In hindsight, we know the brutal death of Jesus is quickly followed by the good news of the resurrection and ascension into Heaven. Although I heard about the disciple’s issues and  problems, I frankly stopped worrying about Jesus’ Mother when He returned to Heaven. The horror of loss was made more palatable by resurrection and Jesus’ rightful restoration to Heavenly realms.

Now that I am one child short in my home, there’s no question to me that Mary missed her son until the day that she died. Now, I read the song title as, “O Mary, Don’t You Weep?” As a question rather than the command of consolation. More like, Oh, Mary, how much you must weep rather than an admonition for her to stifle her tears because it all works out in the end.
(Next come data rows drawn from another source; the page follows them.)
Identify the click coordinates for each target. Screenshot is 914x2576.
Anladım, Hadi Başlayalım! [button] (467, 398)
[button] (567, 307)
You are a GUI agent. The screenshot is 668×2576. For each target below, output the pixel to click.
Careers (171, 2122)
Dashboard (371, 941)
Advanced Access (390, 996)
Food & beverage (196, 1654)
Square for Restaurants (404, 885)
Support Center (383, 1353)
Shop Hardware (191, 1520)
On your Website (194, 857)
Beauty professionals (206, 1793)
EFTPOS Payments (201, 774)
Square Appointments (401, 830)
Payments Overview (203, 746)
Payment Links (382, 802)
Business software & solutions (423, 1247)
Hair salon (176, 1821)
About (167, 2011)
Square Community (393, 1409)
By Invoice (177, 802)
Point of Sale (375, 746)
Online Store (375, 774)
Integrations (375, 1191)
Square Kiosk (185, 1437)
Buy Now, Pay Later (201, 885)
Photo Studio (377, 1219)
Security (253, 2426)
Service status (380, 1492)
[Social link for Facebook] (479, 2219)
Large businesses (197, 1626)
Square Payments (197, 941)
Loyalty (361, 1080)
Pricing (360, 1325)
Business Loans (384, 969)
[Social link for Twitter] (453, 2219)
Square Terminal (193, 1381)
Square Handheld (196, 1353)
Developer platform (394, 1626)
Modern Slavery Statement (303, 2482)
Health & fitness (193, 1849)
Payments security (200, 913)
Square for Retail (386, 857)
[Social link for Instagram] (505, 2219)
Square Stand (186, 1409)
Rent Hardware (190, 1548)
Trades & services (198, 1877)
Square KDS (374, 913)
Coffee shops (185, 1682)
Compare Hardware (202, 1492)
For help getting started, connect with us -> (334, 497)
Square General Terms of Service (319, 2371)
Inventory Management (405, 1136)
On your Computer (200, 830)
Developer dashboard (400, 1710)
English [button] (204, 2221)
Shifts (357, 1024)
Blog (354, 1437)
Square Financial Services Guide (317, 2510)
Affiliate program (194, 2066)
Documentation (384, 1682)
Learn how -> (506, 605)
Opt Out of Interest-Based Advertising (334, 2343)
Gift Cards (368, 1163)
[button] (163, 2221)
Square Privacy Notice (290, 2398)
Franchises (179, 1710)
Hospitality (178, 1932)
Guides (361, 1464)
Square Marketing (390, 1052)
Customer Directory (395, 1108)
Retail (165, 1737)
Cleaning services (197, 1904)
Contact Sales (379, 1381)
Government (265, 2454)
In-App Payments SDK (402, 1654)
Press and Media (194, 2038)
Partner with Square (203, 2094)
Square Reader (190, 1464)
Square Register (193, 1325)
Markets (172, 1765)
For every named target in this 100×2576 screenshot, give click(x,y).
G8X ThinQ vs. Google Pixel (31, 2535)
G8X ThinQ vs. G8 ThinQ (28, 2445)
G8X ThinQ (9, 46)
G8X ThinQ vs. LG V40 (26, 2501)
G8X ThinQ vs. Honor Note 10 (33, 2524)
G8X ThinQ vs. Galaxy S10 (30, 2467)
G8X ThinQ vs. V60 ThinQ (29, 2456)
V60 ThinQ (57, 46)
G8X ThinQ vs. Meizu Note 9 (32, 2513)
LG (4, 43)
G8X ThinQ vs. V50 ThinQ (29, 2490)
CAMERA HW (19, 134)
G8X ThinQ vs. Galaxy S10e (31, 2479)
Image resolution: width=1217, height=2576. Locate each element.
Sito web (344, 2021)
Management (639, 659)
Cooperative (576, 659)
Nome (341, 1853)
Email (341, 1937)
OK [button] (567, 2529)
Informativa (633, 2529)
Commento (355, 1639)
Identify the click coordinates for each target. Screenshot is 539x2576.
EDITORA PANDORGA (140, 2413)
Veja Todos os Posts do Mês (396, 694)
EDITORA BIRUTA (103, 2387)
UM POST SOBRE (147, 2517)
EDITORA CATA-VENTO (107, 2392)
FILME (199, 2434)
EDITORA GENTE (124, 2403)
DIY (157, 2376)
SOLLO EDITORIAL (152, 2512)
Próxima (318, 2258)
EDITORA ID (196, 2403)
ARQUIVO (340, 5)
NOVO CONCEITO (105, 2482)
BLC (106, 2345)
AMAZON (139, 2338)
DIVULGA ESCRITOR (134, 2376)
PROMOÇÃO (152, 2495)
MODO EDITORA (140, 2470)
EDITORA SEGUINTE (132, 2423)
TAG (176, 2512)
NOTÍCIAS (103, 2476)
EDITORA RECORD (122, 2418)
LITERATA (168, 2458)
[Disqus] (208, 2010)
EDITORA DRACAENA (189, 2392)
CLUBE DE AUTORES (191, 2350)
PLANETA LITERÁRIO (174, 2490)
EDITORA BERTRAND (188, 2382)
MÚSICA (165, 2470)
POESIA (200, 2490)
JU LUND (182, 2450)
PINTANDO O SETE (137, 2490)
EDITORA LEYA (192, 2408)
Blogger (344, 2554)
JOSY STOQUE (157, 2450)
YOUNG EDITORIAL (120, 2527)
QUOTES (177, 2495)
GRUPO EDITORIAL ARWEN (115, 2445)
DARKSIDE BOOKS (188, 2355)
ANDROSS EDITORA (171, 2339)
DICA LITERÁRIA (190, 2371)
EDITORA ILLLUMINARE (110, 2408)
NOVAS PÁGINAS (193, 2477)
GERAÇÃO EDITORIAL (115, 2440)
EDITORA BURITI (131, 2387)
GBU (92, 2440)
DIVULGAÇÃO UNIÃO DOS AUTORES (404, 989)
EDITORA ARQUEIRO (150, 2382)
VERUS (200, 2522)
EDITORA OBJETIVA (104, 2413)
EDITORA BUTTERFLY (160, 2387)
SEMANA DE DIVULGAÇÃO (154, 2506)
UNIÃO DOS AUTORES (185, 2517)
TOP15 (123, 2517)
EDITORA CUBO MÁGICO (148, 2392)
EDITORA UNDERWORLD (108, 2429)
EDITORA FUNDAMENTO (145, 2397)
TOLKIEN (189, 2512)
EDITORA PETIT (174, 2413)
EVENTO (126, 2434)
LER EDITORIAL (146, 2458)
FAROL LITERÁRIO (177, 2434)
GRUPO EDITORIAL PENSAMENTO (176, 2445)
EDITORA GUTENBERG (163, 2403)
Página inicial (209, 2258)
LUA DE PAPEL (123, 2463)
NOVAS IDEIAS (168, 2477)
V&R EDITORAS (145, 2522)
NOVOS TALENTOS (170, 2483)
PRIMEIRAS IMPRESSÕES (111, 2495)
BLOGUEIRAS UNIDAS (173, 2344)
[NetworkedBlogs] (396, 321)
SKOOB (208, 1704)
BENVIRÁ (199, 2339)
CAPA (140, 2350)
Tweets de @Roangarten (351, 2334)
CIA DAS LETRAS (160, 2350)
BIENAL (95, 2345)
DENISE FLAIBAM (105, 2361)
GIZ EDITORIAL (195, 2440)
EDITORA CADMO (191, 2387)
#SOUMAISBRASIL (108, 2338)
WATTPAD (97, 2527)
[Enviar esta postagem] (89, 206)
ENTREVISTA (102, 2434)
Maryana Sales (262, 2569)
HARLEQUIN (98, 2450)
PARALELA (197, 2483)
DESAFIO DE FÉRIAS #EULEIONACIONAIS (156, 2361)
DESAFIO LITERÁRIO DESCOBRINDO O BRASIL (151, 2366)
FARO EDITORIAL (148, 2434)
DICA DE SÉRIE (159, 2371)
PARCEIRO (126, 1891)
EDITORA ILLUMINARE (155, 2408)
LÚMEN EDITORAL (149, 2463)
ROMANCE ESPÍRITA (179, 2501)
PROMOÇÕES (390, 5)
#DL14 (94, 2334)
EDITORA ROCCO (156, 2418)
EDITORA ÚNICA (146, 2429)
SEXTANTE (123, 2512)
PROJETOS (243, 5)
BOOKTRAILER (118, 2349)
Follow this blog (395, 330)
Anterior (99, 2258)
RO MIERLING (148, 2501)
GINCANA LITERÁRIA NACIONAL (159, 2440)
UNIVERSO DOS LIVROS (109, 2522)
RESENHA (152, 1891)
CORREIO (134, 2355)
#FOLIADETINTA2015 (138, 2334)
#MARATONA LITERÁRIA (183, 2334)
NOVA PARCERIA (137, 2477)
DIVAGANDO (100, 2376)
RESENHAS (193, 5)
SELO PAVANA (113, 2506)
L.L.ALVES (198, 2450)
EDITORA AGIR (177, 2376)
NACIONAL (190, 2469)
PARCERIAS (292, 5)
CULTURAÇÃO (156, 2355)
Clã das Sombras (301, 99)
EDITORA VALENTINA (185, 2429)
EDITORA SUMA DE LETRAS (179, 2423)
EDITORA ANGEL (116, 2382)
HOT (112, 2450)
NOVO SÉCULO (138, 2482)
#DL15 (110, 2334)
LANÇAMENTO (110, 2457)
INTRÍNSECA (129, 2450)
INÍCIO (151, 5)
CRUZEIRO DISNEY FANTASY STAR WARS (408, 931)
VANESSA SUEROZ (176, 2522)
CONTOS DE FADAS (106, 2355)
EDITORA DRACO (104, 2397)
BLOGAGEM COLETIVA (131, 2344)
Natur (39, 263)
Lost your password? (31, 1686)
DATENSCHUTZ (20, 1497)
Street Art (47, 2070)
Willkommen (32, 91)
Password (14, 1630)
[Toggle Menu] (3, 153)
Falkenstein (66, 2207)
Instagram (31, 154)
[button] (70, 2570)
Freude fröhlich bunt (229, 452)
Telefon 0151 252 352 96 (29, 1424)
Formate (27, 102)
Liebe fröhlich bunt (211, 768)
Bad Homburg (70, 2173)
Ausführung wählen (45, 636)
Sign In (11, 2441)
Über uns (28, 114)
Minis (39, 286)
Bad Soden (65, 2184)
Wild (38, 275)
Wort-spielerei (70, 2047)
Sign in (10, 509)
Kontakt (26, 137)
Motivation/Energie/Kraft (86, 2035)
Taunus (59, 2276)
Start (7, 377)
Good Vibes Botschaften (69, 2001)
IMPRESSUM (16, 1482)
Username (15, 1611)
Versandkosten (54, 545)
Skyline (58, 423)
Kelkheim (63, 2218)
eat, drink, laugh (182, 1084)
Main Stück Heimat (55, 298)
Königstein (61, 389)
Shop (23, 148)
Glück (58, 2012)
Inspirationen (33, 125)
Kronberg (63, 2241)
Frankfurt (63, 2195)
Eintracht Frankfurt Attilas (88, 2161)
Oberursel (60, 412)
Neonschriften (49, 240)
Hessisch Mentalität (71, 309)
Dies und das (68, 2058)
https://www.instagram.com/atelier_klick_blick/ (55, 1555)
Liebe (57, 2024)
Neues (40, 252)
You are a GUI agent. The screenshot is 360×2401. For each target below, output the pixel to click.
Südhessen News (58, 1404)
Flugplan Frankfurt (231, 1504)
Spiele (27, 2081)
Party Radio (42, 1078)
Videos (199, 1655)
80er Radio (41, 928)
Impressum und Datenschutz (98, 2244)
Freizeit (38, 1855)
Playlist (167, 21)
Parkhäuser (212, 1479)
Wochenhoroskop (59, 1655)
I relate to Jesus’ mother for no other reason than I am separated from my child. My 12-year-old daughter  was not the Savior, nor perfect, but still, she was mine.  I’m going to go out on a limb here and say that Mary, a human being like me, grieved her loss. She was a mother who watched her innocent child die in a brutal way. Even if she knew all along that Jesus was only loaned to her, how could she have predicted the events of passion week and beyond?

I have to imagine that, like many of us, Mary had to reconstruct the shaken 500-piece-puzzle-box of her life  and adjust to the radical loss she encountered. And, I just bet she wept.